Adrian Berg (1929–2011) was undoubtedly one of the great British landscape painters of the last half of the twentieth century.
He whole-heartedly committed his life, work and huge talent to painting his favourite parks, gardens and vistas in the UK and abroad.
For twenty-five years Berg assiduously painted the view of Regent’s Park from his window at Gloucester Gate, later on his subject matter broadened to the vast panoramas around Derwent Water in the Lake District, the glass houses and trees at Kew and Syon, the Moorish gardens of the Alhambra, the reflections in the lakes at Sheffield Park and Stourhead and the flora and fauna of the Sussex coastline.
His distinctively vibrant paintings are not only an emotional response to his surroundings, but much more then that they are intellectual ideas in paint. Berg was a figurative painter in a time when institutional and commercial appetite for figurative painting was waning in the face of post-war abstraction, conceptualism and Pop art.

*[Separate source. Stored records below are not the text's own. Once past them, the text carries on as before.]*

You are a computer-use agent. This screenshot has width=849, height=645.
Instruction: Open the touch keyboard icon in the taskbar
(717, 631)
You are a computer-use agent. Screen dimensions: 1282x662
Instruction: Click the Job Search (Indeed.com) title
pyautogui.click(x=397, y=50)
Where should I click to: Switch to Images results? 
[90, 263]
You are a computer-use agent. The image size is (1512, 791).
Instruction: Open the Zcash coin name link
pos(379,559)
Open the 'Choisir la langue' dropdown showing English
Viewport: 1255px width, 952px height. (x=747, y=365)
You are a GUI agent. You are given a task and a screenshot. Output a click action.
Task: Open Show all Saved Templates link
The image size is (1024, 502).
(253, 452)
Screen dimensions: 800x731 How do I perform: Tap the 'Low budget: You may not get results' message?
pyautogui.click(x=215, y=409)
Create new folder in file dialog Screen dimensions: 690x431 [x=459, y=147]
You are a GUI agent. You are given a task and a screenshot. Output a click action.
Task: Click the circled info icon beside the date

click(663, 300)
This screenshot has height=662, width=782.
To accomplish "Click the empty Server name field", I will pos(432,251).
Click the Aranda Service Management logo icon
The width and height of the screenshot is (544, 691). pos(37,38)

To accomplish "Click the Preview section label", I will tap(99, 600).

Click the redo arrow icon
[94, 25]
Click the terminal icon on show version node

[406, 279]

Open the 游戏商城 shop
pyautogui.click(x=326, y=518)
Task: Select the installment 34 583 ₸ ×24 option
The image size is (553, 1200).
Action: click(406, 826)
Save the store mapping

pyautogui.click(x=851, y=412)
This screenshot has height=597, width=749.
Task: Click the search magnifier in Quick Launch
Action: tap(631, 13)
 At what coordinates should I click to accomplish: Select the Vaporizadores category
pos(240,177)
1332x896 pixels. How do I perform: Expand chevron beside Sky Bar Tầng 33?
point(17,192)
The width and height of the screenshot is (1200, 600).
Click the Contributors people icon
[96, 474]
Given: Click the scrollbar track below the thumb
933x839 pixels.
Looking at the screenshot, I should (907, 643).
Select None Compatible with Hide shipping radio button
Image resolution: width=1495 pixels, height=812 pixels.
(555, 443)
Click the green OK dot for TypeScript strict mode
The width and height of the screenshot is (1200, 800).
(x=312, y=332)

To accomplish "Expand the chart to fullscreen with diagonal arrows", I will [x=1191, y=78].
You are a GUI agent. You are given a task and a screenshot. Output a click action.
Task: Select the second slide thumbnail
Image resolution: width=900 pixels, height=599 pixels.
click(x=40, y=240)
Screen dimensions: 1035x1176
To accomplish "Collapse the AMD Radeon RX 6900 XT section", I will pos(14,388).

But like his great friend and fellow RCA alumnus David Hockney, Berg believed that representational painting still had higher plains to reach and outer edges to explore. His appetite to keep pushing at these boundaries persisted right up until the end of his life.
Although Berg was unwilling to court publicity he still received considerable institutional recognition within his lifetime. In 1986, The Serpentine Gallery held a major retrospective of his work, which subsequently toured the country. In 1992, he was elected as a Royal Academician, and in 1994 he became an Honorary Fellow of the Royal College of Art. Most recently, in 2012, the excellent Pallant House Gallery held a memorial exhibition to celebrate his life’s work.
His work is held in many private and public collections, including, amongst others, the Tate, the Arts Council Collection, the Government Art Collection, the British Museum and Pallant House Gallery.